* **EXERCISE GOAL**
All of the data below should be returned exactly.

* **SOURCE RECORDS**
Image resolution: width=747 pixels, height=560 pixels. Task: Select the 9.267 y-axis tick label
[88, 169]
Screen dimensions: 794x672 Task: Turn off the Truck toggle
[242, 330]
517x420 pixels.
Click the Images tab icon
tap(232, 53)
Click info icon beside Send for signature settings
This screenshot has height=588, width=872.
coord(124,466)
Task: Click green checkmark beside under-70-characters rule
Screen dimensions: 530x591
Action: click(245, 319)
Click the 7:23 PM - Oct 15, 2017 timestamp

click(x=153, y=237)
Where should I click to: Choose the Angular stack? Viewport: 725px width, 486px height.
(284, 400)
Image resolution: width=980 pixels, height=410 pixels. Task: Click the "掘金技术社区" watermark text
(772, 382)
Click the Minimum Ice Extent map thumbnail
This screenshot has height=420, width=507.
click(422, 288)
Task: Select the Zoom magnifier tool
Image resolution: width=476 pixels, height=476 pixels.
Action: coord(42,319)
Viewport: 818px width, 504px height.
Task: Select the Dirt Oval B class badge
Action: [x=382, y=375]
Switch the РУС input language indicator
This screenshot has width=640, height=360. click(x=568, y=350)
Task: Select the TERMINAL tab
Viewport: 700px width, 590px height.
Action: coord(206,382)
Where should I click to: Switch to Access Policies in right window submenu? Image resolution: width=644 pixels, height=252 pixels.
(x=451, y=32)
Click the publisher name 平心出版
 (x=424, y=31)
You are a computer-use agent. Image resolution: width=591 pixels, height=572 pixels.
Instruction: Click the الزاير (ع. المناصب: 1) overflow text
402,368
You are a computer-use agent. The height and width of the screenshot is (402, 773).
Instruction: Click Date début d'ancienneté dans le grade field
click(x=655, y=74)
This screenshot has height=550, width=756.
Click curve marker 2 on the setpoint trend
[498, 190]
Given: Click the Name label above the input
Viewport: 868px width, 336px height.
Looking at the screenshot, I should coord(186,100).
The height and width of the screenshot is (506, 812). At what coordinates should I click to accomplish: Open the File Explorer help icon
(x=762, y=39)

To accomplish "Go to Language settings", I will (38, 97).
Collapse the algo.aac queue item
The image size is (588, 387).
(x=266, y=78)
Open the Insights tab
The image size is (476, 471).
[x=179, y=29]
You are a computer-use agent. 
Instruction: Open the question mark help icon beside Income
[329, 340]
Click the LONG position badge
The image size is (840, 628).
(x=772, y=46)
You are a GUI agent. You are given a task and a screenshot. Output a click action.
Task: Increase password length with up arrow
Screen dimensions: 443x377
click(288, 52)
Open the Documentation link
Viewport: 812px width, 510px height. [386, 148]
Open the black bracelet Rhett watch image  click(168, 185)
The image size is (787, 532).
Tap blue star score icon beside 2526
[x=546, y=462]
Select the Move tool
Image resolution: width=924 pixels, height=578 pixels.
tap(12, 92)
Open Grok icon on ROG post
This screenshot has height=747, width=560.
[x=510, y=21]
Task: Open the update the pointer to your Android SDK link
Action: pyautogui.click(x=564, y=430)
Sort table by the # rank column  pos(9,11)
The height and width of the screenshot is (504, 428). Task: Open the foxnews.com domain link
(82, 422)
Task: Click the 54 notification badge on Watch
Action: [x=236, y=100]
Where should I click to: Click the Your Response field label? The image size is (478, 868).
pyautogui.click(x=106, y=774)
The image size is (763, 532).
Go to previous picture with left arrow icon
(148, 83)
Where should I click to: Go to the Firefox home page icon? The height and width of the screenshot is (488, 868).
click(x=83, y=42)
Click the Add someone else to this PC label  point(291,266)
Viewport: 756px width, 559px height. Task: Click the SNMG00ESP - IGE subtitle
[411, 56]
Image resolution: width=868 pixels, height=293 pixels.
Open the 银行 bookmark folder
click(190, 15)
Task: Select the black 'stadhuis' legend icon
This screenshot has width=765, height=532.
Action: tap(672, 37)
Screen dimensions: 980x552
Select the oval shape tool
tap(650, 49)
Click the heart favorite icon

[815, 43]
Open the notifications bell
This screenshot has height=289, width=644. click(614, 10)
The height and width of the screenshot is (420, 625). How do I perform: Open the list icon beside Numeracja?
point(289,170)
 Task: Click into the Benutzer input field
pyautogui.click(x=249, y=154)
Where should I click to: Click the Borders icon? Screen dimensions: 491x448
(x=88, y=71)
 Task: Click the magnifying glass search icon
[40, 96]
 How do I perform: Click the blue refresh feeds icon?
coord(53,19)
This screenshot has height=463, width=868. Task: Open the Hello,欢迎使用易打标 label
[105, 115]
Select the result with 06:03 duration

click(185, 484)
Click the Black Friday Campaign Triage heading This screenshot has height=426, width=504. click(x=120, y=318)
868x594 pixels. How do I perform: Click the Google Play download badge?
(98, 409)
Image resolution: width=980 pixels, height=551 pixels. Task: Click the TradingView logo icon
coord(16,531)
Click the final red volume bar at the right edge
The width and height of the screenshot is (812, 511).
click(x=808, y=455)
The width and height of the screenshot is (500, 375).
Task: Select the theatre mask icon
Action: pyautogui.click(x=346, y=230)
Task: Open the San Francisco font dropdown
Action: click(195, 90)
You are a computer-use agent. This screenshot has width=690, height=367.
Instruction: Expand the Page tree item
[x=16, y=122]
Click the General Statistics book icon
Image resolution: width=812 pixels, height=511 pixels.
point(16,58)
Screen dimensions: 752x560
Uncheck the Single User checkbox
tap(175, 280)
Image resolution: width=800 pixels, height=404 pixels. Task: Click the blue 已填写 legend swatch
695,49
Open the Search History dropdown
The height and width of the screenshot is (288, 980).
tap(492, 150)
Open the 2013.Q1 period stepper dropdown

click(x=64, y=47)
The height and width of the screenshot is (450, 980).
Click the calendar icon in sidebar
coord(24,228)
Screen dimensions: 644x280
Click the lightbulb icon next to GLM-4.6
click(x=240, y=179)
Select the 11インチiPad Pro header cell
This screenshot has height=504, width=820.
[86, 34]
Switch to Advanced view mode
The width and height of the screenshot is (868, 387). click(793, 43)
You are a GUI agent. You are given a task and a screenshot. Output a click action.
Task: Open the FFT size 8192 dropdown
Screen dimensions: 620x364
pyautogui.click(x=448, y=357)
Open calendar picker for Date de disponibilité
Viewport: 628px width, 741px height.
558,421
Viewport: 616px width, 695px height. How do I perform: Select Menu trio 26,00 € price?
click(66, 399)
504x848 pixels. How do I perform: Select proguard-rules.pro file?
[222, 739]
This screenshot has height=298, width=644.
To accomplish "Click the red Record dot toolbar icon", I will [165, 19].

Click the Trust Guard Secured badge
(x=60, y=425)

* **RESULT**
Image resolution: width=747 pixels, height=560 pixels. Task: Select the 9.267 y-axis tick label
[88, 169]
Screen dimensions: 794x672 Task: Turn off the Truck toggle
[242, 330]
517x420 pixels.
Click the Images tab icon
tap(232, 53)
Click info icon beside Send for signature settings
This screenshot has height=588, width=872.
coord(124,466)
Task: Click green checkmark beside under-70-characters rule
Screen dimensions: 530x591
Action: click(245, 319)
Click the 7:23 PM - Oct 15, 2017 timestamp

click(x=153, y=237)
Where should I click to: Choose the Angular stack? Viewport: 725px width, 486px height.
(284, 400)
Image resolution: width=980 pixels, height=410 pixels. Task: Click the "掘金技术社区" watermark text
(772, 382)
Click the Minimum Ice Extent map thumbnail
This screenshot has height=420, width=507.
click(422, 288)
Task: Select the Zoom magnifier tool
Image resolution: width=476 pixels, height=476 pixels.
Action: coord(42,319)
Viewport: 818px width, 504px height.
Task: Select the Dirt Oval B class badge
Action: [x=382, y=375]
Switch the РУС input language indicator
This screenshot has width=640, height=360. click(x=568, y=350)
Task: Select the TERMINAL tab
Viewport: 700px width, 590px height.
Action: coord(206,382)
Where should I click to: Switch to Access Policies in right window submenu? Image resolution: width=644 pixels, height=252 pixels.
(x=451, y=32)
Click the publisher name 平心出版
 (x=424, y=31)
You are a computer-use agent. Image resolution: width=591 pixels, height=572 pixels.
Instruction: Click the الزاير (ع. المناصب: 1) overflow text
402,368
You are a computer-use agent. The height and width of the screenshot is (402, 773).
Instruction: Click Date début d'ancienneté dans le grade field
click(x=655, y=74)
This screenshot has height=550, width=756.
Click curve marker 2 on the setpoint trend
[498, 190]
Given: Click the Name label above the input
Viewport: 868px width, 336px height.
Looking at the screenshot, I should coord(186,100).
The height and width of the screenshot is (506, 812). At what coordinates should I click to accomplish: Open the File Explorer help icon
(x=762, y=39)

To accomplish "Go to Language settings", I will (38, 97).
Collapse the algo.aac queue item
The image size is (588, 387).
(x=266, y=78)
Open the Insights tab
The image size is (476, 471).
[x=179, y=29]
You are a computer-use agent. 
Instruction: Open the question mark help icon beside Income
[329, 340]
Click the LONG position badge
The image size is (840, 628).
(x=772, y=46)
You are a GUI agent. You are given a task and a screenshot. Output a click action.
Task: Increase password length with up arrow
Screen dimensions: 443x377
click(288, 52)
Open the Documentation link
Viewport: 812px width, 510px height. [386, 148]
Open the black bracelet Rhett watch image  click(168, 185)
The image size is (787, 532).
Tap blue star score icon beside 2526
[x=546, y=462]
Select the Move tool
Image resolution: width=924 pixels, height=578 pixels.
tap(12, 92)
Open Grok icon on ROG post
This screenshot has height=747, width=560.
[x=510, y=21]
Task: Open the update the pointer to your Android SDK link
Action: pyautogui.click(x=564, y=430)
Sort table by the # rank column  pos(9,11)
The height and width of the screenshot is (504, 428). Task: Open the foxnews.com domain link
(82, 422)
Task: Click the 54 notification badge on Watch
Action: [x=236, y=100]
Where should I click to: Click the Your Response field label? The image size is (478, 868).
pyautogui.click(x=106, y=774)
The image size is (763, 532).
Go to previous picture with left arrow icon
(148, 83)
Where should I click to: Go to the Firefox home page icon? The height and width of the screenshot is (488, 868).
click(x=83, y=42)
Click the Add someone else to this PC label  point(291,266)
Viewport: 756px width, 559px height. Task: Click the SNMG00ESP - IGE subtitle
[411, 56]
Image resolution: width=868 pixels, height=293 pixels.
Open the 银行 bookmark folder
click(190, 15)
Task: Select the black 'stadhuis' legend icon
This screenshot has width=765, height=532.
Action: tap(672, 37)
Screen dimensions: 980x552
Select the oval shape tool
tap(650, 49)
Click the heart favorite icon

[815, 43]
Open the notifications bell
This screenshot has height=289, width=644. click(614, 10)
The height and width of the screenshot is (420, 625). How do I perform: Open the list icon beside Numeracja?
point(289,170)
 Task: Click into the Benutzer input field
pyautogui.click(x=249, y=154)
Where should I click to: Click the Borders icon? Screen dimensions: 491x448
(x=88, y=71)
 Task: Click the magnifying glass search icon
[40, 96]
 How do I perform: Click the blue refresh feeds icon?
coord(53,19)
This screenshot has height=463, width=868. Task: Open the Hello,欢迎使用易打标 label
[105, 115]
Select the result with 06:03 duration

click(185, 484)
Click the Black Friday Campaign Triage heading This screenshot has height=426, width=504. click(x=120, y=318)
868x594 pixels. How do I perform: Click the Google Play download badge?
(98, 409)
Image resolution: width=980 pixels, height=551 pixels. Task: Click the TradingView logo icon
coord(16,531)
Click the final red volume bar at the right edge
The width and height of the screenshot is (812, 511).
click(x=808, y=455)
The width and height of the screenshot is (500, 375).
Task: Select the theatre mask icon
Action: pyautogui.click(x=346, y=230)
Task: Open the San Francisco font dropdown
Action: click(195, 90)
You are a computer-use agent. This screenshot has width=690, height=367.
Instruction: Expand the Page tree item
[x=16, y=122]
Click the General Statistics book icon
Image resolution: width=812 pixels, height=511 pixels.
point(16,58)
Screen dimensions: 752x560
Uncheck the Single User checkbox
tap(175, 280)
Image resolution: width=800 pixels, height=404 pixels. Task: Click the blue 已填写 legend swatch
695,49
Open the Search History dropdown
The height and width of the screenshot is (288, 980).
tap(492, 150)
Open the 2013.Q1 period stepper dropdown

click(x=64, y=47)
The height and width of the screenshot is (450, 980).
Click the calendar icon in sidebar
coord(24,228)
Screen dimensions: 644x280
Click the lightbulb icon next to GLM-4.6
click(x=240, y=179)
Select the 11インチiPad Pro header cell
This screenshot has height=504, width=820.
[86, 34]
Switch to Advanced view mode
The width and height of the screenshot is (868, 387). click(793, 43)
You are a GUI agent. You are given a task and a screenshot. Output a click action.
Task: Open the FFT size 8192 dropdown
Screen dimensions: 620x364
pyautogui.click(x=448, y=357)
Open calendar picker for Date de disponibilité
Viewport: 628px width, 741px height.
558,421
Viewport: 616px width, 695px height. How do I perform: Select Menu trio 26,00 € price?
click(66, 399)
504x848 pixels. How do I perform: Select proguard-rules.pro file?
[222, 739]
This screenshot has height=298, width=644.
To accomplish "Click the red Record dot toolbar icon", I will [165, 19].

Click the Trust Guard Secured badge
(x=60, y=425)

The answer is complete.